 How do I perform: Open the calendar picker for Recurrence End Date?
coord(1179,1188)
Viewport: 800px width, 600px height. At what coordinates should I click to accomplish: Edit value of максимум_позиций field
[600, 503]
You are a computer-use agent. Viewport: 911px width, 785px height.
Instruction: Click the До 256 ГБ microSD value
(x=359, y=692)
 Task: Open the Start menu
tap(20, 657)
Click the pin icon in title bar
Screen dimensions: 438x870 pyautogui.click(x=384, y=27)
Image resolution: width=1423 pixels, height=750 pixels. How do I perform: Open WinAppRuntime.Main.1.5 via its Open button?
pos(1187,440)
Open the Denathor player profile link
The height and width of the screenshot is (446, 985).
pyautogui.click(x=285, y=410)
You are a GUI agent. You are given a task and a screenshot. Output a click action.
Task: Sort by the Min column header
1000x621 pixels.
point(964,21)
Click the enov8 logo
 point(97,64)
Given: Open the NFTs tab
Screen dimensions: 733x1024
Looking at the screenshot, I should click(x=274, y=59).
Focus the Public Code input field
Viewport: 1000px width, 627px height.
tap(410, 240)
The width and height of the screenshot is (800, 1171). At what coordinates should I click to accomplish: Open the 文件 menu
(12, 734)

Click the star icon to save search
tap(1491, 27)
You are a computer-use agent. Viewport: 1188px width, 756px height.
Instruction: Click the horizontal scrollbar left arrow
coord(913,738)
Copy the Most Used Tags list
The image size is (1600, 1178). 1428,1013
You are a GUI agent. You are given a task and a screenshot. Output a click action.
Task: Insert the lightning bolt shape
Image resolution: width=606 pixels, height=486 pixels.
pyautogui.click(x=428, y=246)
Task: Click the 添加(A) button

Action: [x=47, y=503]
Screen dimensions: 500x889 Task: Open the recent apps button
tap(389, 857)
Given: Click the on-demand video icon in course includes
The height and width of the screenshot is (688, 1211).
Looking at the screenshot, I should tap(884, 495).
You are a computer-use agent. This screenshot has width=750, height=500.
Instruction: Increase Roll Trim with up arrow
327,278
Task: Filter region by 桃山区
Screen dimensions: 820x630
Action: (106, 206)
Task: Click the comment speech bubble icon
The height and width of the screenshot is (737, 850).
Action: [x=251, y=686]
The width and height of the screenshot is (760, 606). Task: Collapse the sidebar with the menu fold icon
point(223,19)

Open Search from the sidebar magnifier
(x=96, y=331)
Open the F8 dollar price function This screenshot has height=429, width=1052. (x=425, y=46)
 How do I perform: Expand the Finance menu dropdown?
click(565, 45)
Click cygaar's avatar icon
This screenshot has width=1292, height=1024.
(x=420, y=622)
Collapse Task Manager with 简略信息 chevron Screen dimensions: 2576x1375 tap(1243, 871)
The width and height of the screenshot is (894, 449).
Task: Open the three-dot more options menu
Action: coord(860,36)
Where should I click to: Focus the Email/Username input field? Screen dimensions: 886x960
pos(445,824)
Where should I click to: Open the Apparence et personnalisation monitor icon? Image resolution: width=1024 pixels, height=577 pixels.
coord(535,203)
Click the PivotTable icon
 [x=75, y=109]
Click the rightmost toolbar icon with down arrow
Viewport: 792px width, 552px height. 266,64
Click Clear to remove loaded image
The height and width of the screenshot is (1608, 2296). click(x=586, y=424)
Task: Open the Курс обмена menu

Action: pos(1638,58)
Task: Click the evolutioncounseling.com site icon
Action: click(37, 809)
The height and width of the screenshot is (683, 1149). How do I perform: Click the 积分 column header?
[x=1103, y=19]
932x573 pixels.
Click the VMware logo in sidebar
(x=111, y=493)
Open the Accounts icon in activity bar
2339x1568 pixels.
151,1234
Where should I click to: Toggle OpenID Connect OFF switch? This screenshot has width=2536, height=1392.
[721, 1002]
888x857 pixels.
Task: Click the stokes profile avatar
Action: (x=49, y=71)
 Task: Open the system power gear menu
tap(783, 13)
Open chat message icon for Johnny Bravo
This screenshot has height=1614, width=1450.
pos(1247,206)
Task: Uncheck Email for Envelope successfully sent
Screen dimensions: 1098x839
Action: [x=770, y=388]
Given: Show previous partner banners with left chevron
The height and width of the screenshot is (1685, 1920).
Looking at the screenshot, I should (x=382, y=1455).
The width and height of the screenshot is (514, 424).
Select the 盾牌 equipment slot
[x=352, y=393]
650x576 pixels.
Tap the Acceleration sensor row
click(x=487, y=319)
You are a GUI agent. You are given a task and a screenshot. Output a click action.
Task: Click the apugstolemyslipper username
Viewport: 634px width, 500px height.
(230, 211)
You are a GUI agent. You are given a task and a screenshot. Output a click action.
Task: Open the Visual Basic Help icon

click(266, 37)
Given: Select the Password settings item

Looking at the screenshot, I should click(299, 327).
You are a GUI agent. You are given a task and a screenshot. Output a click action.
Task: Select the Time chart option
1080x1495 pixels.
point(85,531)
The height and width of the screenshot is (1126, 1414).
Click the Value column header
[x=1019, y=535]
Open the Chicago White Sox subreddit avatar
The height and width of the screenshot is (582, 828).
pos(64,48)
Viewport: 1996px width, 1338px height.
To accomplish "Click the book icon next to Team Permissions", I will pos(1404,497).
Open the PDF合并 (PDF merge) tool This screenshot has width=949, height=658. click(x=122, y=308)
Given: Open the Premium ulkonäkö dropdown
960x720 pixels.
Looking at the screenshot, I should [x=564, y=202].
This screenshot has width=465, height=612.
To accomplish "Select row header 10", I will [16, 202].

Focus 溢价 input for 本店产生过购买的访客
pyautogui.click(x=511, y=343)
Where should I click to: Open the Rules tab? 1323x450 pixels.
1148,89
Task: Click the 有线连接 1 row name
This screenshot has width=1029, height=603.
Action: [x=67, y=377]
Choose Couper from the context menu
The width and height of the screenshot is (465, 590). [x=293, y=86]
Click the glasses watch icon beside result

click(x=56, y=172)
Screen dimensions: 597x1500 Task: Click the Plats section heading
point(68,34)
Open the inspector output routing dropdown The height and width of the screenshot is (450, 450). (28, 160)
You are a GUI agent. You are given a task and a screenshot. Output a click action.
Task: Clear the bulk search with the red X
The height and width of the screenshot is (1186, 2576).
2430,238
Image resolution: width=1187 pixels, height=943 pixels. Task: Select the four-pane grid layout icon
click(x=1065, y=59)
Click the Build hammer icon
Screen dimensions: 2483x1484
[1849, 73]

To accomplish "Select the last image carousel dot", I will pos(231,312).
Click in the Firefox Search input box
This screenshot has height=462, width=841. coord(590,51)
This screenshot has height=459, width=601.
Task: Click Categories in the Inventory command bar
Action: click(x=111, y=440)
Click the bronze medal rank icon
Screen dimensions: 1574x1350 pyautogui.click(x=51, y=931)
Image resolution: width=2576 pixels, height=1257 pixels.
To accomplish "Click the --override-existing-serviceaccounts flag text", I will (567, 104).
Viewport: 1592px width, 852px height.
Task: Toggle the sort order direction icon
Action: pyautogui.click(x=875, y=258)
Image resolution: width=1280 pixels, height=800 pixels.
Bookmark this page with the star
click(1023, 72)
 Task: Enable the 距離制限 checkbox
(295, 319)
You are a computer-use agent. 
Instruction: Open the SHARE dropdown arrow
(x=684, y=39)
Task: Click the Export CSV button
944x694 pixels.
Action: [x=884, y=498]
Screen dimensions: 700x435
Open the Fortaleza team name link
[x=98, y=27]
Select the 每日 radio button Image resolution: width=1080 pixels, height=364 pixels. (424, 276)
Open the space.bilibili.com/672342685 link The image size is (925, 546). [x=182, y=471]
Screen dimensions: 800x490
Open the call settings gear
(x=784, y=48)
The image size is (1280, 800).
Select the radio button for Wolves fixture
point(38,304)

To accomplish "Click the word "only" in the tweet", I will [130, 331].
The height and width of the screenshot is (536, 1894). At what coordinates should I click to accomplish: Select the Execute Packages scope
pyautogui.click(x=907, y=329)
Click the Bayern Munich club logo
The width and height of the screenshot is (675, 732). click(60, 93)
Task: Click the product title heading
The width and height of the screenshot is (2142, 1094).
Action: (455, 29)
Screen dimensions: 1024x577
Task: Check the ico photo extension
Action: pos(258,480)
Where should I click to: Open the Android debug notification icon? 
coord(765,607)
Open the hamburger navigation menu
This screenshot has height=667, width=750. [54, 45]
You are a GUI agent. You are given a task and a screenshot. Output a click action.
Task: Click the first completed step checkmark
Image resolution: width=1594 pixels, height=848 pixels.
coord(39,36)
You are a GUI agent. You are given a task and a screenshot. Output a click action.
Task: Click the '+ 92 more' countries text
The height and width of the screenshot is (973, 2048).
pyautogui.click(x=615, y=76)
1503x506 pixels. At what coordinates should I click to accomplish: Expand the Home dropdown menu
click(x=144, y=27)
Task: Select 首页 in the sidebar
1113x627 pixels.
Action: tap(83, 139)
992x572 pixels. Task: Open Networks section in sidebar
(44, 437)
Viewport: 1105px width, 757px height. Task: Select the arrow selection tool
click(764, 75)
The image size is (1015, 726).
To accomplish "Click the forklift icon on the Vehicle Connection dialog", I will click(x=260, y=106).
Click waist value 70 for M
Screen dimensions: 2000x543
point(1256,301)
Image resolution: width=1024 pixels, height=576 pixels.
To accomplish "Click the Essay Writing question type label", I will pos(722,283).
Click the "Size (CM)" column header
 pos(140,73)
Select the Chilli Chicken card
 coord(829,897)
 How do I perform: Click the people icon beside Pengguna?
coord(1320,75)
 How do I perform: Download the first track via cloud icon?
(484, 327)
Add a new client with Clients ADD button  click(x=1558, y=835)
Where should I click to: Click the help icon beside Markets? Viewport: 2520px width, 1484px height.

───

• **WORK TO DO**
Please write out the lines from the first one through the line containing "Screen dimensions: 438x870", inclusive, swapping "pin icon" for "thumbtack icon" and leaving everything else unchanged.

• **RESULT**
 How do I perform: Open the calendar picker for Recurrence End Date?
coord(1179,1188)
Viewport: 800px width, 600px height. At what coordinates should I click to accomplish: Edit value of максимум_позиций field
[600, 503]
You are a computer-use agent. Viewport: 911px width, 785px height.
Instruction: Click the До 256 ГБ microSD value
(x=359, y=692)
 Task: Open the Start menu
tap(20, 657)
Click the thumbtack icon in title bar
Screen dimensions: 438x870 pyautogui.click(x=384, y=27)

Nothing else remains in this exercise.